Psychiatric disorders lack a clearly defined anatomic pathology. Yet, given strong genetic roots, the question becomes -- what are the downstream biological consequences of these genetic risk factors? This question has fueled hundreds of case-control studies attempting to characterize group-level differences in molecular biomarkers, such as gene expression (13,44). Here, transcriptomics can provide a strategy for high-throughput, comprehensive molecular phenotyping of affected neural systems to characterize the current reactive state of a biological sample. Tissue and sample size are again critical, particularly given substantial levels of heterogeneity.

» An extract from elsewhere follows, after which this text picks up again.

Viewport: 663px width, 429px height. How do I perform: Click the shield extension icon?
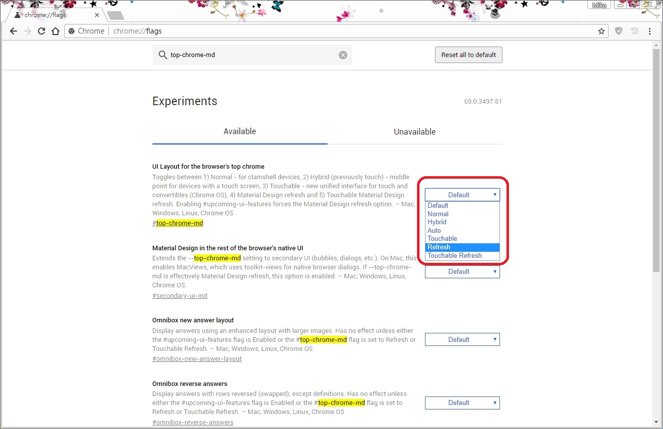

Initial seminal studies employed expression microarrays or in-situ hybridization in human postmortem prefrontal cortex from matched pairs of subjects with SCZ and controls. These studies identified notable dysregulation in synaptic machinery (89), interneuron markers (90), mitochondrial processes (91), and myelin-related genes (92), among others, as reviewed (13). Following on this initial work, post-mortem brain transcriptomics became widely performed across many disorders, fueled by the growth of brain banks (93) and advances in high-throughput profiling. Decreased expression of interneuron markers was also reported in BD and major depression (MDD; (104) as well as mitochondrial dysfunction in BD (95,96). Synaptic dysregulation was also observed in ASD cortex, as were elevated neuroinflammatory markers and notable splicing changes (105). Cross-disorder comparisons have been conducted, with layer-specific pyramidal cell changes observed in SCZ, but not BD or MDD (106). Further, when directly compared, transcriptomic changes were substantially larger in ASD than SCZ or BD (107). However, results have been variable across studies, particularly for individual DE genes-discrepancies which have been attributed to methodological, analytic, and/or cohort specific effects. Consistency tends to be greater at the level of pathways, cell-types, and networks, for example, and with meta- and mega-analytic approaches (107109).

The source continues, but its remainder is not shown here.